<スイス杯:ボーレン1-3バーゼル>◇3回戦◇29日◇ボーレン

 柿谷、ビューティフルゴール!

 バーゼルの日本代表FW柿谷曜一朗(24)が、2部ウォーレン戦で鮮やかなジャンピングボレーを決めた。8月31日のリーグ戦、ヤングボーイズ戦以来、約2カ月ぶりの得点。さらにアシストも記録し、勝利に貢献した。高い技術を見せつけた柿谷について、地元紙は絶賛。次戦以降も先発起用するよう、パウロソウザ監督に呼び掛ける記事を掲載した。

 久しぶりに、柿谷らしい美しいゴールが出た。10月4日のリーグ戦・ザンクトガレン戦以来、今季5度目の公式戦先発。「やってやろう」という気持ちがプレーに表れた。前半11分。右クロスに合わせて、ちゅうちょなくジャンプすると、オーバーヘッド気味に右足ボレーをたたき込んだ。

 だが、スイスへ渡り、なかなか思うような出場機会に恵まれないうっぷんを晴らすには、それだけでは足りない。同点に追いつかれた後の前半41分。敵陣センターサークル内でパスを受けると、素早くターン。相手センターバック2人の間のスペースに絶妙のスルーパス。これを受けたシオが左足で流し込んだ。

 バーゼルはスイス杯9年連続の8強進出。スウォンジー(イングランド)などで指揮を執り、昨季はマカビ・テルアビブ(イスラエル)をリーグ優勝に導いた知将パウロソウザ監督も「正しい心構えで(2部首位の)危険な相手にしっかりと勝てた。特に、うまく試合をコントロールした後半の出来に満足している。我々はどんなゲームでも勝たなければ。それがバーゼルだ」と納得の様子を見せた。

 この柿谷の活躍を、地元バーゼルのバスラーツァイトゥング紙は大々的に報じた。「後半も、得点こそ生まれなかったが、バーゼルは何度もチャンスを作った。特に柿谷とシオの2人は、不慣れなコンビとしては驚くほどいいハーモニーが取れている」と、「カキ・シオ」コンビを絶賛。「もっと別の対戦相手にもお勧めできる内容だった」と監督に対し、起用を増やすことを呼び掛けた。

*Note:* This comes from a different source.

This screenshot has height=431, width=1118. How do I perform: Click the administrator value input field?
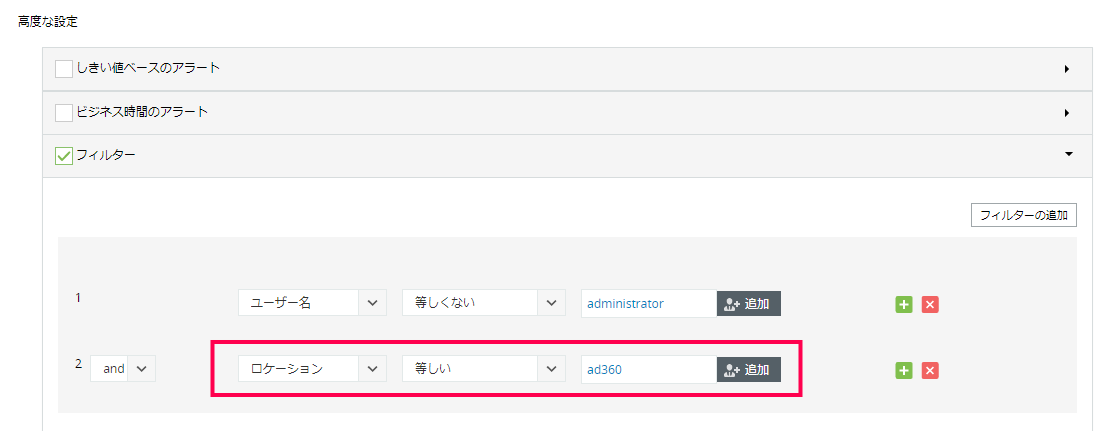pos(648,303)
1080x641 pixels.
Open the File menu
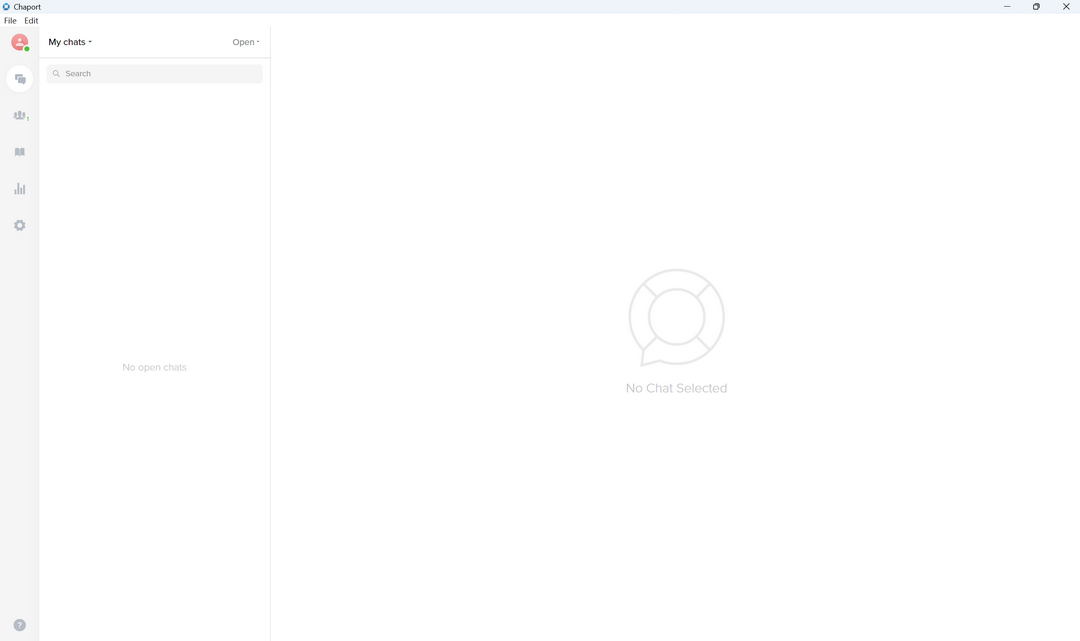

 次は1日のリーグ戦で、グラスホッパーと対戦。今季は10チーム中8位と調子が出ていないが、スイス1部最多27回の優勝を誇る名門が相手だ。これからプレー時間を増やせるか-。スーパーゴールで弾みのついた柿谷にとっては、試金石の一戦ともなる。<柿谷の美しいゴール>

 ◆50メートル弾(07年8月25日U-17W杯フランス戦)センターサークル内から右足で約50メートルスーパーロングシュートを決めた。

 ◆超絶トラップ(13年5月25日Jリーグ名古屋戦)MF枝村のロングパスを左足アウトサイドでトラップし、即座に右足で決めた。同月の月間ベストゴールを受賞。

 ◆浮かせかわし(13年11月30日Jリーグ鹿島戦)MF山口の右クロスに背後からくる相手DFをボールを浮かせてかわし、そのまま右足アウトサイドで決めた。同年の年間ベストゴールを受賞。